Dinheiro perdido, nível de vida mantido

O estilo de vida de Nadia parece ter mudado, mas seu gosto e suas necessidades não. A alternativa é comércio de troca. Às vezes, Nadia consegue algum produto da SPAME em troca de algumas horas de trabalho, um pacote de queijo de cordeiro, por exemplo. Ao vendê-lo, consegue dinheiro para pagar as aulas de ioga.

Nadia negocia – sem dinheiro. A jovem fez uma reforma radical no armário. Trocou t-shirts, casacos de lã e calças jeans em vários basares. Na internet, Nadia virou moderadora de um fórum do site chamado Freecycle.org. Também este trabalho não dá dinheiro a Nadia. Mas, pelo site, ela conseguiu encontrar um cozedor de água novo e uma decoração bonita para a sala de estar. 

Passar conhecimento do "mundo grátis" adiante

Numa casa do tipo Jugendstil (Arte Nova) – estilo arquitetônico e de design do início do século XX em países europeus – no centro de Thessaloniki, existe um mundo à parte. A casa se chama Micropolis, ou "cidade pequena". E, nesse mundo, tudo é grátis. Mas todos os que vêm para cá assumem um compromisso, dão algo em troca. Nádia trabalha todas as terças-feiras, no terceiro andar da chamada Casa de Cidadãos para Cidadãos. "Fazemos sabão a partir de azeite usado, damos um curso gratuito. Qualquer pessoa pode vir e aprender como fazer sabão feito à mão".

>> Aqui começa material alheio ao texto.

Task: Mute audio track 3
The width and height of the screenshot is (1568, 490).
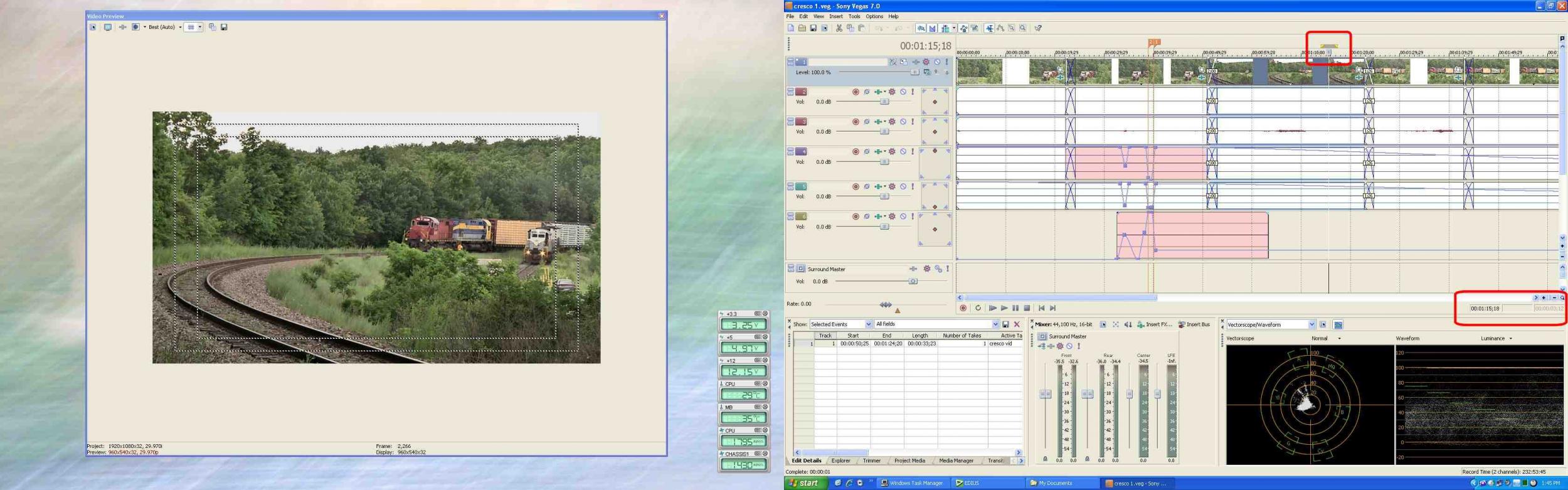Action: (x=903, y=122)
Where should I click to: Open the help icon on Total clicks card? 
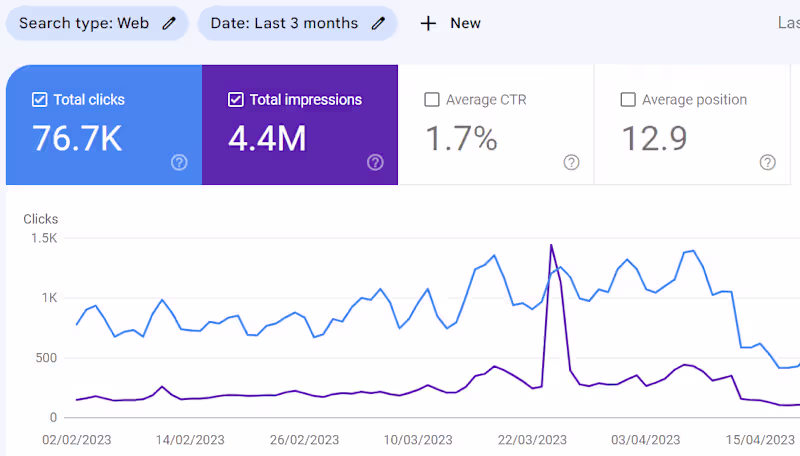(179, 162)
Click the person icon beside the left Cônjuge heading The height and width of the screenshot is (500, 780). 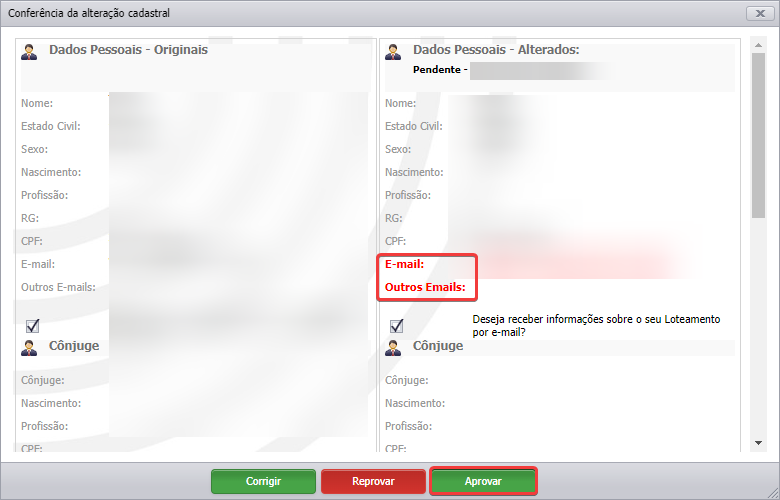point(29,348)
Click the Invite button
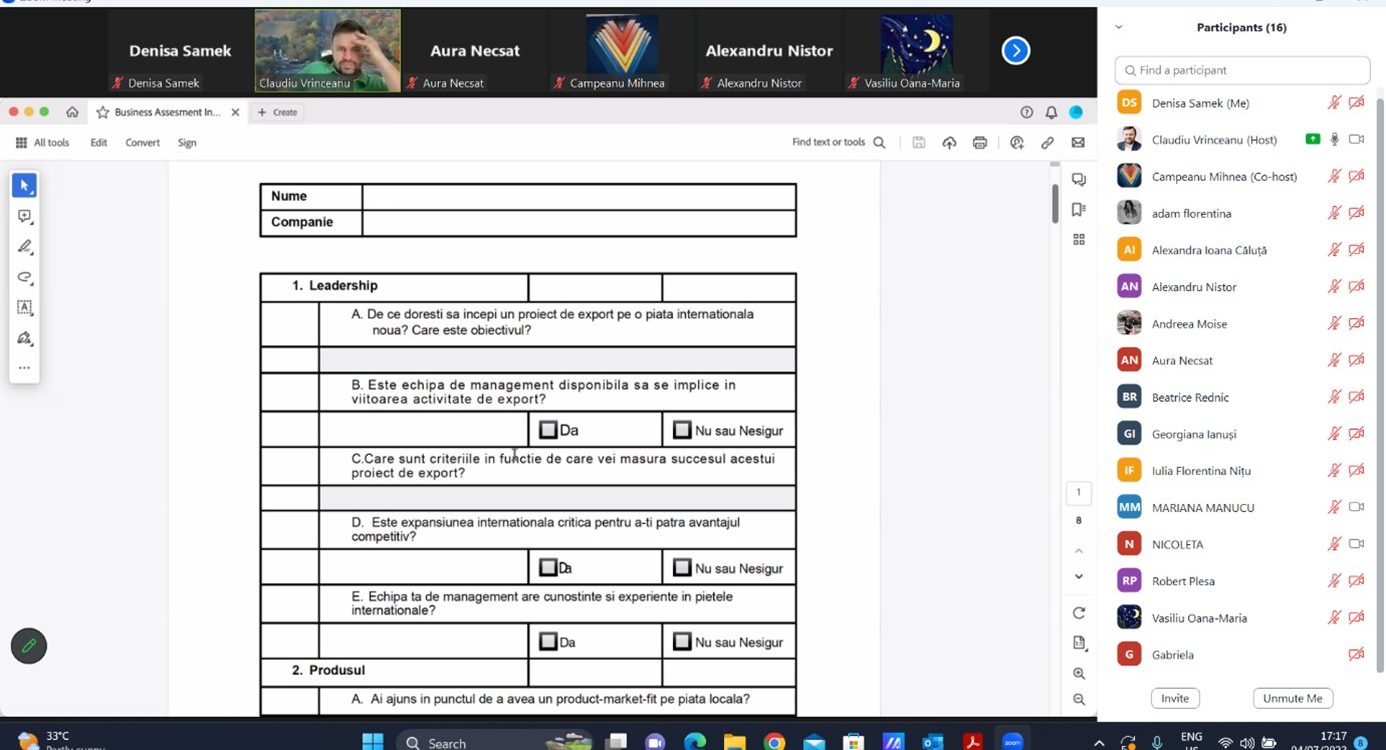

Nadia trabalha quase todos os dias, mas não recebe dinheiro, e sim mercadorias, pelo trabalho
Nadia trabalha quase todos os dias, mas não recebe dinheiro, e sim mercadorias, pelo trabalhoFoto: DW/V.Kern

Aposentados, estudantes e famílias – todos são benvindos à Micropolis, especialmente agora, em tempos de crise. Mas a Micropolis também é um modelo para uma nova sociedade, na qual as pessoas repensam a própria vida, com autodeterminação e escolhas próprias. Porque, como diz Nadia Kalogeropoulous: a dignidade não tem relação com dinheiro.